I sat with my anger long enough, until she told me her real name was grief. 

I sat with my anger long enough, until she told me her real name was grief. 

Written by Kerryelle Bucknell

This quote really resonates with me as I uncover another layer of myself...  why do I feel anger? (you could insert any other emotion here...  hurt, disappointment, happiness, sadness) Is it really the emotion manifesting, or am I sitting at the surface of the real reasons I feel a certain way? 

Anger without true investigation of its origins is particularly insidious, it has the potential to make us bitter and hard, to create walls, we think to protect us, but ultimately they isolate us 🤔 and holding on to anger like a barrier, a shield around is, it is like taking poison and expecting someone else to be hurt by it. All we ultimately do is hurt ourselves, mentally and over time, we manifest physical ailments as we push down and suppress the emotions in our bodies - we create dis-ease.   

Tara Brach (she is amazing, highly highly recommend looking her up) talks about conflict and suggests as we feel anger coming up that we ask ourselves 'what need within me is unmet at this time that I am feeling anger?'. And, I have found this is such a powerful practice that allows me to see when I am attaching my needs and expectations to a situation and handing over the self responsibility for my own happiness to another.

She has a beautiful way of breaking this down... when we are in conflict - we are in a trance. The aperture of our mind narrows and what we are seeing is not the whole person, we are seeing through a filter of 'what they're are doing wrong in relation to our particular needs', we are forgetting who they are. In that trance, we use a different part of our brain (the primitive part) that stops us living from the wholeness of our being, from our heart space. 

The frailty of the human condition means that consciously or unconsciously, we are going to hurt people with our actions and more often than not, our reactions. A couple of weeks ago I left Sydney after 24 years of being there... I had a two year stint when my Dad was sick where I left part time but this is the first time I have committed to actually leaving and these big changes invariably bring big stuff up for us. Every unhealed part of our psyche suddenly demands attention, with urgency. Couple that with some life changing yoga training with Shiva Rea which facilitated a huge cracking open of my heart space (ahh the transformational power of yoga - but that is another post!) , walking away for a third time from a "relationship" that I can now see was a mirror of my abandonment wound and we have the perfect (shit!) storm for heavy energy - yayyy ha ha.
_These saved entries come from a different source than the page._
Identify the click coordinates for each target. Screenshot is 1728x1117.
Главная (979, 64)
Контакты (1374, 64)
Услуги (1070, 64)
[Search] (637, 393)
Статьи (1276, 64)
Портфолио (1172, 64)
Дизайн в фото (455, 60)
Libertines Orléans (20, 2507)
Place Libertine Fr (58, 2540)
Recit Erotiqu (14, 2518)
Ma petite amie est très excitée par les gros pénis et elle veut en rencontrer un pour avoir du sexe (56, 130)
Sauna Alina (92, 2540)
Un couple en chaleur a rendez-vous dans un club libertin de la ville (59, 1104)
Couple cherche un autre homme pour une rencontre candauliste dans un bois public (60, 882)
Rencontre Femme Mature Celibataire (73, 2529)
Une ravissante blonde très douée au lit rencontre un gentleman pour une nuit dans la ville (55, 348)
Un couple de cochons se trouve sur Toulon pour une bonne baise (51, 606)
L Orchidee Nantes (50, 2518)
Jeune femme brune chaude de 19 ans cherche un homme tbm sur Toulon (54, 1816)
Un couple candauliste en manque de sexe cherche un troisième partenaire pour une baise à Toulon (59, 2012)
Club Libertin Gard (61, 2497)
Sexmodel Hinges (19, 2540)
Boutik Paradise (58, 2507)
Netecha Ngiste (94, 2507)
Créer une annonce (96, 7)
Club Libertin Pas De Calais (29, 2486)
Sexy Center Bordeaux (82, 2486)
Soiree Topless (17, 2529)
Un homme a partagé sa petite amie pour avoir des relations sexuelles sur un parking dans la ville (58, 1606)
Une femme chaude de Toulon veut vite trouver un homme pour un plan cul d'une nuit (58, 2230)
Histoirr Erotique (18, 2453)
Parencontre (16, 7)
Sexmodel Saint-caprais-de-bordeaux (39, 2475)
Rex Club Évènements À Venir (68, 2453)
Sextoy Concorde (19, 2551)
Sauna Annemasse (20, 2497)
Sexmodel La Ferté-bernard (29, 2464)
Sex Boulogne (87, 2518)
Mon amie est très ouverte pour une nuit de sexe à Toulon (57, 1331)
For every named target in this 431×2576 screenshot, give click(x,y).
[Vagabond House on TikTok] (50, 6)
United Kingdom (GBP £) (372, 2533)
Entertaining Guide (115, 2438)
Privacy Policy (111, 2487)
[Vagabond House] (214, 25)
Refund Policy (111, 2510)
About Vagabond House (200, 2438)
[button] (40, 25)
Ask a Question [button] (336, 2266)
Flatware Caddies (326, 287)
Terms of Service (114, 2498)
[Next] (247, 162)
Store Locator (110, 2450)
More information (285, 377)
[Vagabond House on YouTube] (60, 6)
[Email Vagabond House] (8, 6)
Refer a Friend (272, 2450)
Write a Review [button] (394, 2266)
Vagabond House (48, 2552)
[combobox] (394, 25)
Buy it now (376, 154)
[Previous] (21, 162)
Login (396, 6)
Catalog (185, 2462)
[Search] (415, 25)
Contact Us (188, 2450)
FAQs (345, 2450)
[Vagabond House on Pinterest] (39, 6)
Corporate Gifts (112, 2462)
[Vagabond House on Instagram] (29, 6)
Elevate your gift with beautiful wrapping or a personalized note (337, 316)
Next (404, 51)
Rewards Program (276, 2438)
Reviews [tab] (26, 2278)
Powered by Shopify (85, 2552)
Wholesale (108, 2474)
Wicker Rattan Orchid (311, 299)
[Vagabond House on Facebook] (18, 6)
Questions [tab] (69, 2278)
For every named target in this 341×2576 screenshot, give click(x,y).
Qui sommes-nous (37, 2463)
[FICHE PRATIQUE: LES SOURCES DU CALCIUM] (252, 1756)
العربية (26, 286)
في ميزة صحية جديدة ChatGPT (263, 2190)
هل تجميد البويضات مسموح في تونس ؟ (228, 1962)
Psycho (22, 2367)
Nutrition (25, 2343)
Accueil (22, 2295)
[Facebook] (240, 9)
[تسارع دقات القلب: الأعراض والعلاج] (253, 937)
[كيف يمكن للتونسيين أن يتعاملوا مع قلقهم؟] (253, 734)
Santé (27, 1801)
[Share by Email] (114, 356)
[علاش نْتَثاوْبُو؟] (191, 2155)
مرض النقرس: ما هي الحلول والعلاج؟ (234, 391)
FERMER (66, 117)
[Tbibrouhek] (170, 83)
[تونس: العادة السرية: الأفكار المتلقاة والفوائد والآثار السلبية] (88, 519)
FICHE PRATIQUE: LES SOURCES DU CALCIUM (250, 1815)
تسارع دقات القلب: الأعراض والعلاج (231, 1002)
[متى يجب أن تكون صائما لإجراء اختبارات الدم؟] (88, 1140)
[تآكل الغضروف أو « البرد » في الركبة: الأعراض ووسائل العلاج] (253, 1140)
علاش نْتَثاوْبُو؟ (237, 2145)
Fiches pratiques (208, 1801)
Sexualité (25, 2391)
Yet in that heavy space, there has been opportunity... 

The whole process has been such a mirror and an uncovering of just how deep the wound is of losing my Dad to suicide. Of looking beneath my reactions to situations and really trying to see what the unmet need in myself is. 

I don't have all the answers to heal this, yet I know until I do, I will continue to attract the same into my life - those unable to love because they cannot love themselves. So as I sit with this, I am using a Buddhist practice and saying to myself, 'may this serve the awakening of compassion, of wisdom...' and I hope to build my capacity to respond to whatever is going on, from my intelligence and from my heart, not from my primitive brain. To find the space, the pause before reacting. I'm also using another mantra from Tara Brach... 

I am not dependent on what you do to be okay within myself. I am 100% responsible for taking care of the woundedness within myself... 

I think this point is so very important, to own our self responsibility in each situation. People will never behave the way we expect them to, so when we are setting expectations in our own minds on others behaviour, we are setting ourselves up for disappointment, for reactivity. 

So my invitation to anyone reading this, is to just let this sit in the back of your mind, become the observer of your thoughts and reactions and see what insights you can uncover about yourself. What needs in you are unmet?